Work instruction: I'd like every line in the following listing that holds "Given" copied.

Source data:
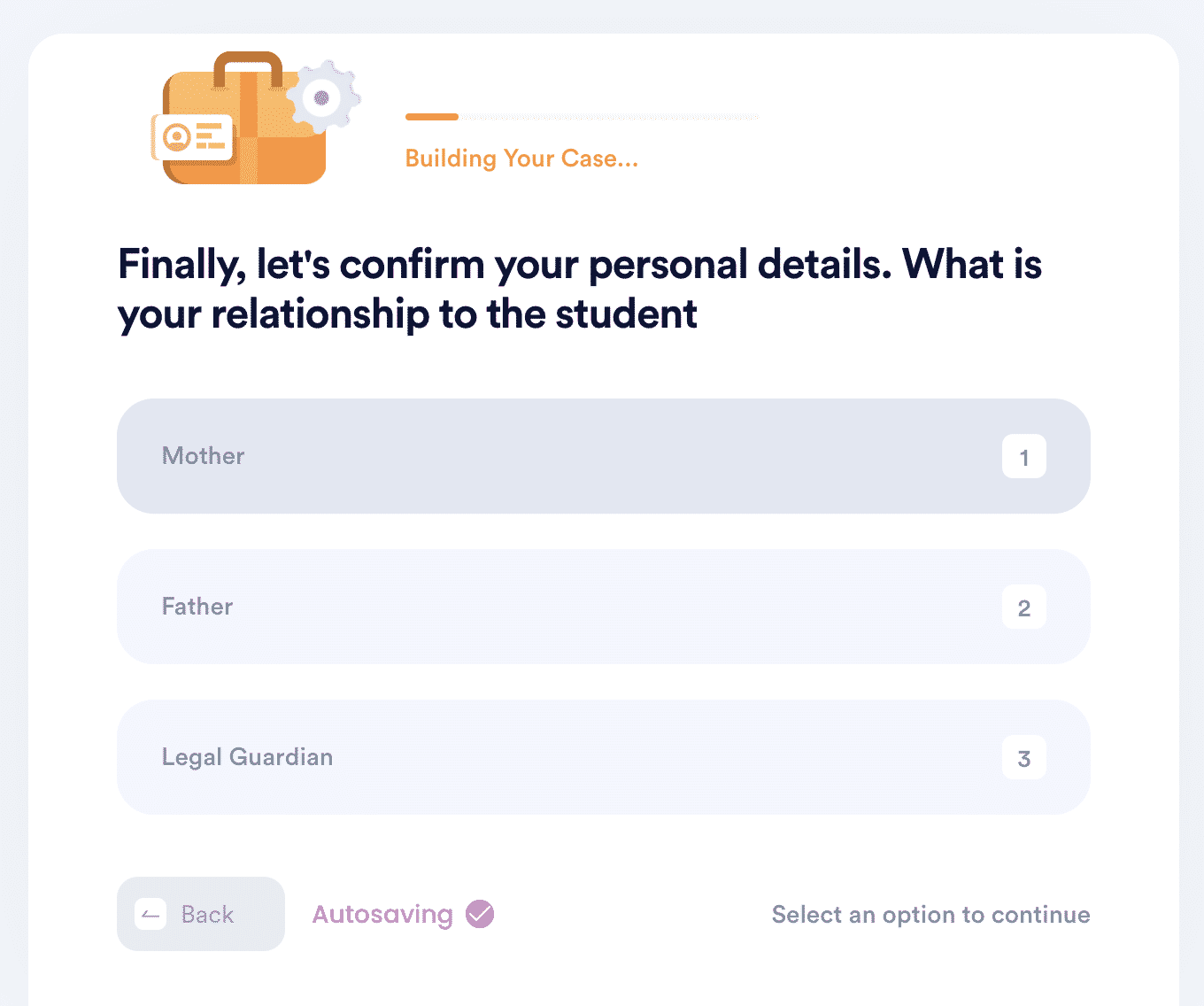1204x1006 pixels.
Task: Click the relationship question heading
Action: tap(580, 289)
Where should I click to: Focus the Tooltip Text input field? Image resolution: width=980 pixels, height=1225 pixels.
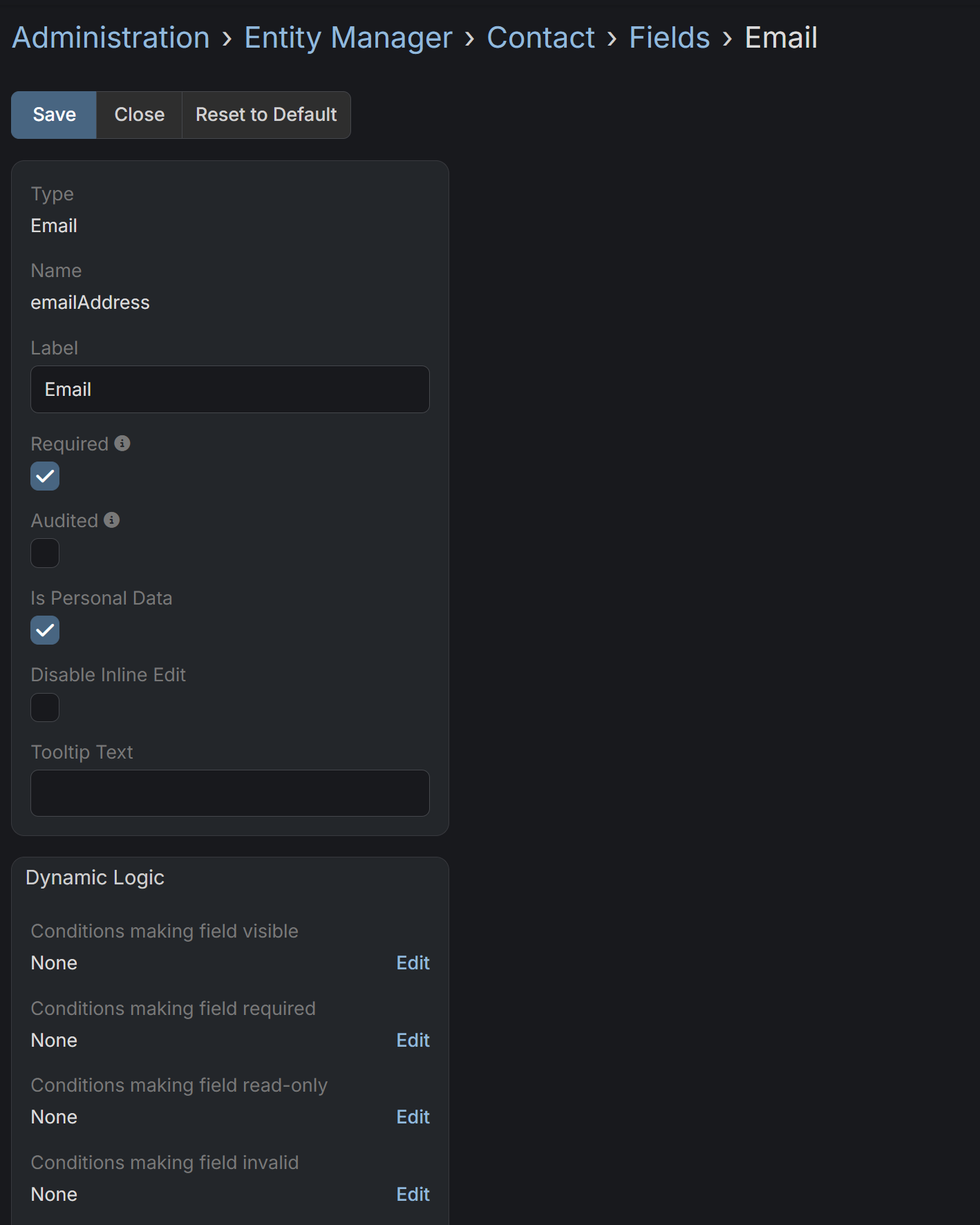[x=230, y=793]
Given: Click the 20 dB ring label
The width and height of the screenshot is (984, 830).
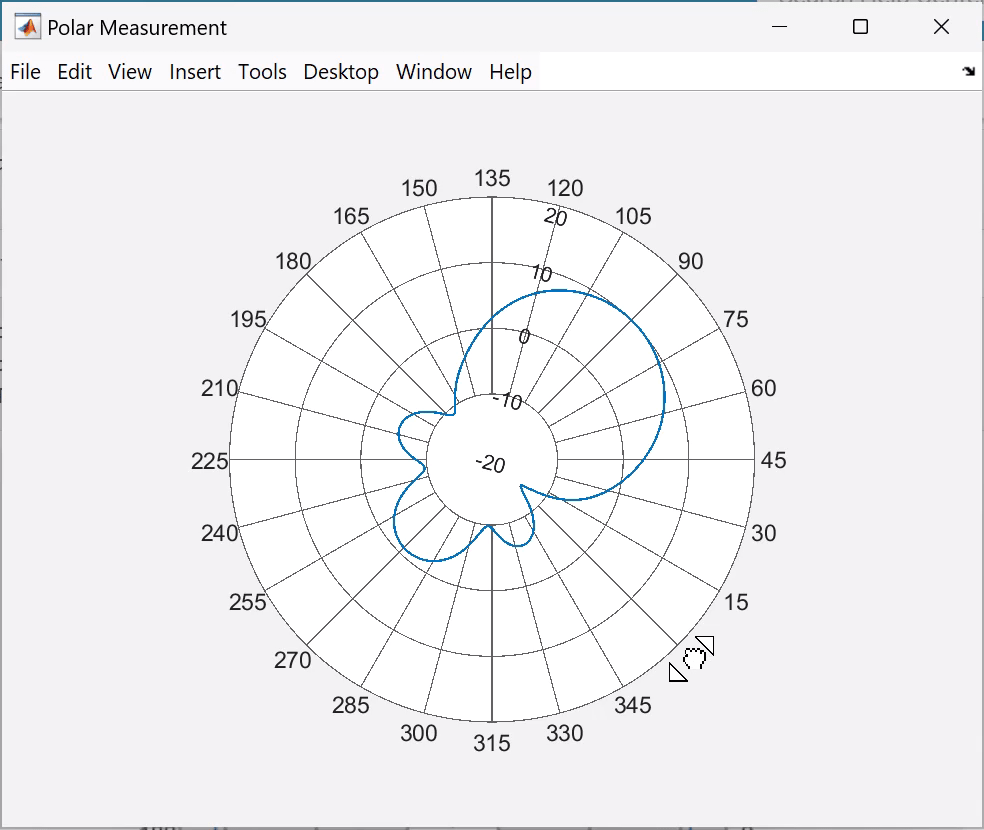Looking at the screenshot, I should coord(555,214).
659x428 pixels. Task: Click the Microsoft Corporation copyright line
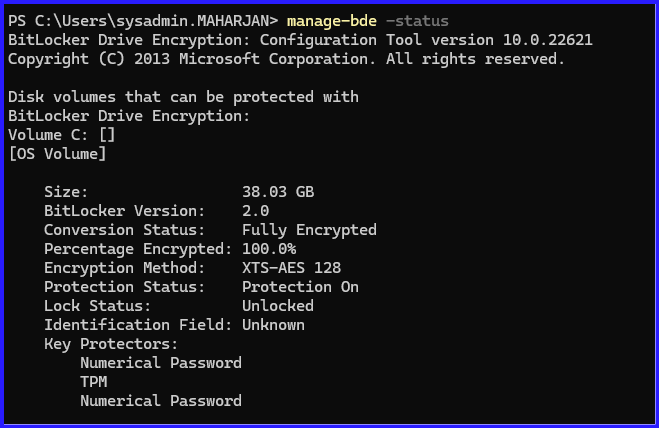286,59
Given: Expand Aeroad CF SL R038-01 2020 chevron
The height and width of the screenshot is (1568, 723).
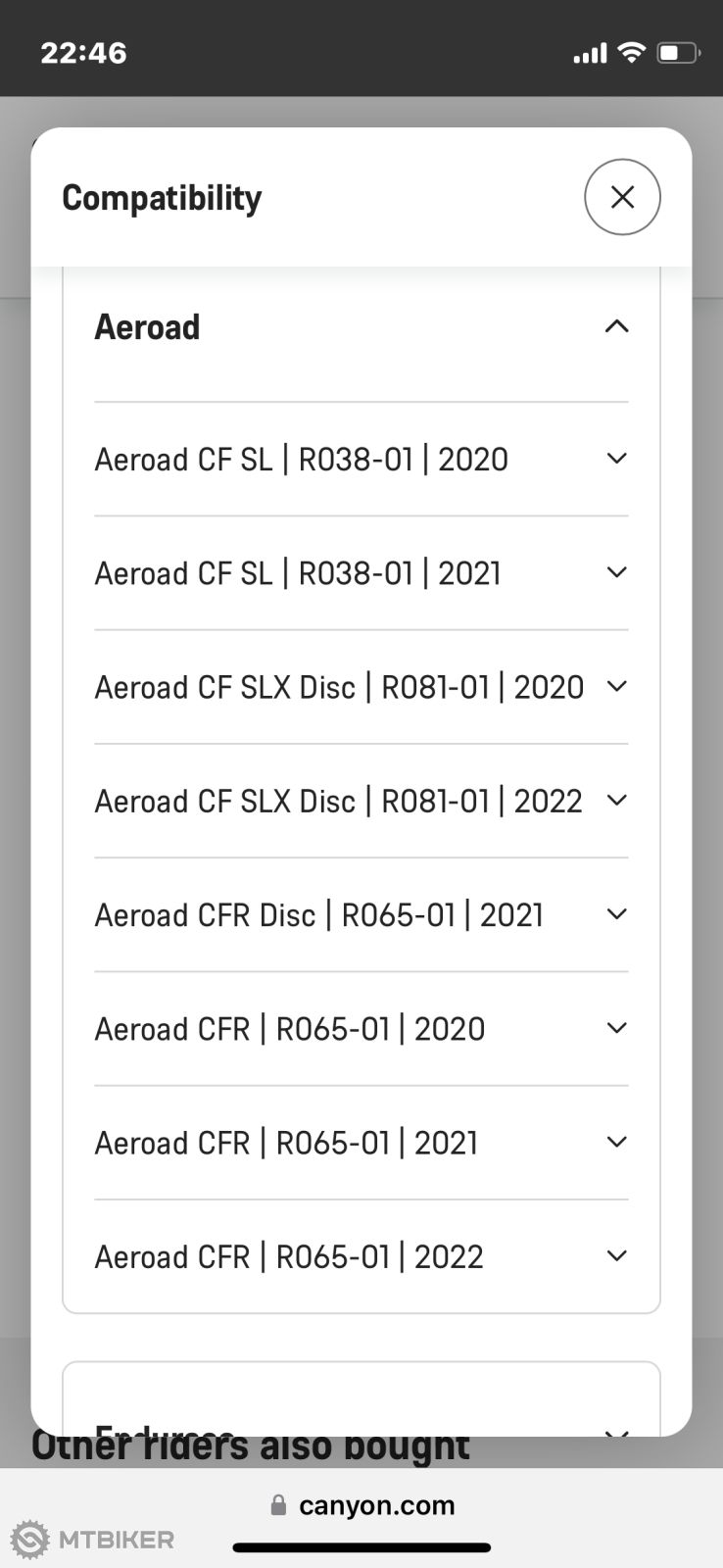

Response:
Given: Click the 20 dB ring label
Given: Expand Aeroad CF SL R038-01 2020 chevron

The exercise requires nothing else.